■ Task requirements: Scan the listing below. Report each line that includes "name".

■ Excerpted data:
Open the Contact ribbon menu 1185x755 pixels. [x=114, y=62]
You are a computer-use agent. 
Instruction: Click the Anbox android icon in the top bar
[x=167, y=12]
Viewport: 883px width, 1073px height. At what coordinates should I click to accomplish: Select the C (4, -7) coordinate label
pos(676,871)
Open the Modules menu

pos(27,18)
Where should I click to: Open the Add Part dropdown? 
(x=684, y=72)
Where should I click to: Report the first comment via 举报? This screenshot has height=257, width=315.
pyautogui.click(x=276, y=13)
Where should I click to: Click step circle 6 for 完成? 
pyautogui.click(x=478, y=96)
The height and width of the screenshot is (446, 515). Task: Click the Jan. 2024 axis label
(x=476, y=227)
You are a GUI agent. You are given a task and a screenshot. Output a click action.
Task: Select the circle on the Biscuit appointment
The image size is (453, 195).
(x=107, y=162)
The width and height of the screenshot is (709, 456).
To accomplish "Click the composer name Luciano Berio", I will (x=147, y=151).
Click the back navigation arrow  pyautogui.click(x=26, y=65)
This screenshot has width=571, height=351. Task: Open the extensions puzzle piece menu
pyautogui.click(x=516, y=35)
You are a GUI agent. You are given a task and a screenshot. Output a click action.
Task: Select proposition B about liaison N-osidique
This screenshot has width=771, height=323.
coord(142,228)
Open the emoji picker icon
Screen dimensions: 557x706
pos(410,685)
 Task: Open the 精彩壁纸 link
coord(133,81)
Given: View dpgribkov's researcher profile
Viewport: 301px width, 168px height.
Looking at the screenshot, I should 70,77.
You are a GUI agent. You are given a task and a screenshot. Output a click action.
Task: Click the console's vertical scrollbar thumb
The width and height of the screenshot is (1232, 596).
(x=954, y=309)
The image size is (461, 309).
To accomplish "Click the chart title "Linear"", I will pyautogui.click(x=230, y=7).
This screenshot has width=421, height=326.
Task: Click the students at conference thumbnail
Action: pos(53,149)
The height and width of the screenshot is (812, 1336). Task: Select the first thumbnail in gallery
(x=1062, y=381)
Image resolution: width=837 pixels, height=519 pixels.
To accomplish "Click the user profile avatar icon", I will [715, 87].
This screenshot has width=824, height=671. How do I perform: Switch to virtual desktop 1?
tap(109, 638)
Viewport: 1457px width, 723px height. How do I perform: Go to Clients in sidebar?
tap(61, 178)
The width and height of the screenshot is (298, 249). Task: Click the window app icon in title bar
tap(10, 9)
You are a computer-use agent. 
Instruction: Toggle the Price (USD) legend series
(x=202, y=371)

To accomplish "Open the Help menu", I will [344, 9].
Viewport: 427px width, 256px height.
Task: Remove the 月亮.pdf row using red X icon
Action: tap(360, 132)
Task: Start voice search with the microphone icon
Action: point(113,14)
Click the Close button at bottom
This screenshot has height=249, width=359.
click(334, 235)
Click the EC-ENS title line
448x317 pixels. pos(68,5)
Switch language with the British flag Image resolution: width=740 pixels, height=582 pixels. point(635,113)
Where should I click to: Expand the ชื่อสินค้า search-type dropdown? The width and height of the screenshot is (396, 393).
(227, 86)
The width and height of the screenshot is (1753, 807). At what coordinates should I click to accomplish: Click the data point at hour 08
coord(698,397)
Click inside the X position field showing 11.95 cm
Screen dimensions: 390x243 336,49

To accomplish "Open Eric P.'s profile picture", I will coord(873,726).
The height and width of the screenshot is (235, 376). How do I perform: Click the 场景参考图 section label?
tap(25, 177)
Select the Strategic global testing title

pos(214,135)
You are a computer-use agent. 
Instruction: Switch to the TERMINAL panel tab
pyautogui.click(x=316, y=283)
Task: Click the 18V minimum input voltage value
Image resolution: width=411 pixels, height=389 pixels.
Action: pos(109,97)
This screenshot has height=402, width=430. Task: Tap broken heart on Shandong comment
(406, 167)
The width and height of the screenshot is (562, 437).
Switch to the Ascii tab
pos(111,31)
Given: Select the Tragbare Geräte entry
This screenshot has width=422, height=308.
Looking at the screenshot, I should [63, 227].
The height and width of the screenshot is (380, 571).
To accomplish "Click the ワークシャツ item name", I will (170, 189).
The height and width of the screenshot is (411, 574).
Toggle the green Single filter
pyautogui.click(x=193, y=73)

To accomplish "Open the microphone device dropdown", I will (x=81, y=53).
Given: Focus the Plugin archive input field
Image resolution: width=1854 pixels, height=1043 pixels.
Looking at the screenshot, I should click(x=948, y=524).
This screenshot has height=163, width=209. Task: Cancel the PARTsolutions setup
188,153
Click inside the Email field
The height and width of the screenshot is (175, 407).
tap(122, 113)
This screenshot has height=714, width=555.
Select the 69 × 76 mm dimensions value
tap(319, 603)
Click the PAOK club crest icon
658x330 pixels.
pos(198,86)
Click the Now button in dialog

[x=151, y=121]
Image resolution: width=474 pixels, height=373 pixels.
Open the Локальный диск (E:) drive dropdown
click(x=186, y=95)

■ Expected answer:
To accomplish "Click the composer name Luciano Berio", I will (x=147, y=151).
To accomplish "Click the ワークシャツ item name", I will (170, 189).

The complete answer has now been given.